── EXTRACT PROVIDED ──

The tough job market of the past two years has made life very difficult for those who are either unemployed or underemployed. And so you might think that your employees, because they have jobs, would be ecstatic. They aren't. While no doubt grateful for a paycheck, U.S. workers are actually less satisfied than they've been in many years.
A November 2003 survey by CareerBuilder, a leading job-search Web site, documents the extent of this dissatisfaction. The survey found that nearly one in four workers are now dissatisfied with their jobs, a 20 percent increase over 2001 levels, with some six out of ten workers planning to leave their current employer for other pursuits within the next two years. A similar survey by the Society for Human Resource Professionals revealed that more than eight out of ten workers intend to look for a new job when the economy heats up.
As an employer, you have good reason to be concerned about findings like these. A recent Ernst & Young survey calculated that the cost of replacing a high-level employee may be as much as 150 percent of that departing employee's salary. And matters could become worse very quickly. While the economy continues to rebound, existing workers will find job-hopping an increasingly viable option. And if predictions of widespread worker shortages by the latter half of the decade come true, these conditions will only be exacerbated.
How should you respond to this impending exodus of valuable workers?
First, it's important to understand why your employees might be dissatisfied. Over the past two years, as business budgets have tightened and remaining employees have been forced to take on larger workloads, employees have experienced significantly added stress without receiving compensatory rewards.
The longer-term issue, however, is simply that employees appear to want more in their lives than just work. As Tom Silveri, president of strategic HR solutions provider DBM, says, "Let's face it, the era of dot-com craziness, 18-hour workdays, and perks like 'Bring Your Dog to Work Day' are gone. In fact, in a recent poll of human resources professionals, 66 percent indicated they had seen an increase in requests for flexible work schedules during the past 12 months."
Could it be that the 163-hour rise in average annual work hours over the past two decades has finally started to take its toll?
One solution is for you to implement what's typically called a "work/life balance program." And it doesn't have to be elaborate. Even simple changes will have your employees feeling a greater balance in their lives. Consider what happened recently at Hewlett-Packard's Customer Engineering division, which provides on-site hardware support for HP customers. To fulfill HP's promise of a rapid response, customer engineers were forced to wear pagers 24/7. No problem at first. But as customers' operating schedules increasingly broke the boundaries of the normal workday, HP's overtime costs soared and morale suffered, with employees typically losing sizable chunks of their evenings and weekends to service calls.
HP's response? Even without a formal policy, managers allowed employees to create their own work schedules. Some volunteered for three-day, 12-hour schedules, with four hours of work on Monday, enabling those employees to be involved in family and school activities during the week. This change allowed weekday customer engineers to make personal plans for the weekend, knowing that others were covering those shifts. The benefit to HP? Overtime costs fell by 36 percent, and the dozens of customer engineers who were thinking of leaving stayed on the job, holding recruitment and training costs down.
Flexible work hours aren't the only way to increase employee satisfaction. Here are some other steps you can take to boost your workers' loyalty and dedication while reducing turnover:
- Provide workers with responsibility-and then let them use it. Most surveys show that the greatest source of employee pride and satisfaction is the feeling of accomplishment that comes from having-and exercising-responsibility. Yet many business owners, consumed by fears of a shrinking bottom line, have turned micromanagement into an art form. Unfortunately, few things employers do cause more employee dissatisfaction. Here's the real bottom line: If you can't trust your employees to be able to think and act on their own, you probably shouldn't have hired them in the first place.

───
── INFORMATION PROVIDED ──

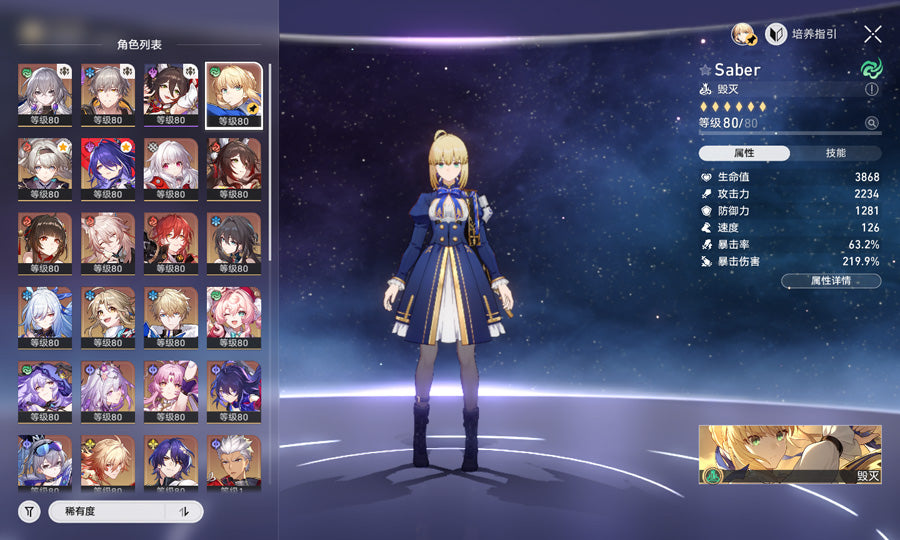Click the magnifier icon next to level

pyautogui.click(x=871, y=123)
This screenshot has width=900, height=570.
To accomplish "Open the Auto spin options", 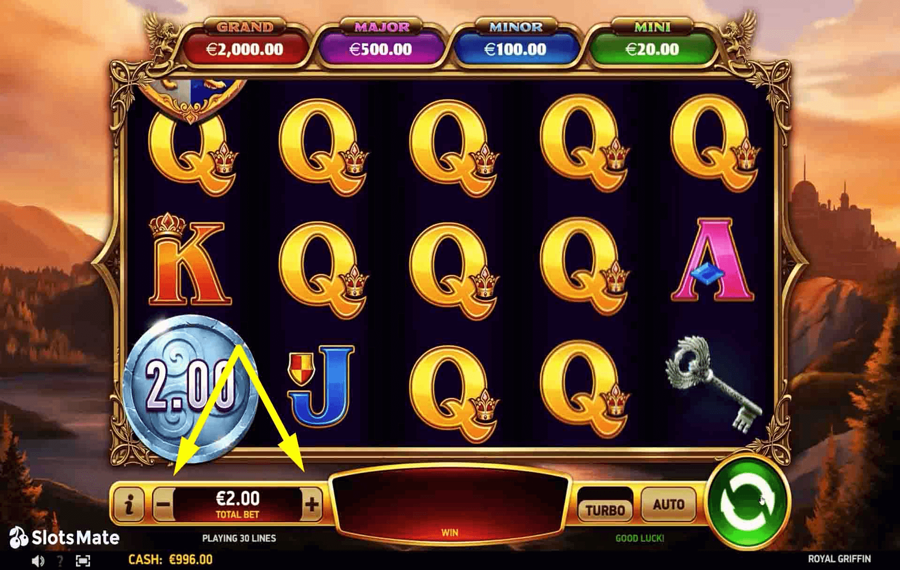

───

## COMPLETE THE FOLLOWING
a - Update the article on employee satisfaction by restating it starting with "The tough job" and going on through "in many years.", with "ecstatic" replaced by "thrilled".
b - In the article on employee satisfaction, by what percentage did HP's overtime costs fall after employees were allowed to create their own schedules?
c - Using the article on employee satisfaction, explain in one to three sentences why employees might be dissatisfied over the past two years.

## RESULTS OF THE EXERCISE
a -
The tough job market of the past two years has made life very difficult for those who are either unemployed or underemployed. And so you might think that your employees, because they have jobs, would be thrilled. They aren't. While no doubt grateful for a paycheck, U.S. workers are actually less satisfied than they've been in many years.

b - 36 percent.

c - Business budgets tightened and remaining employees had to take on larger workloads. This brought them significantly more stress without any compensatory rewards.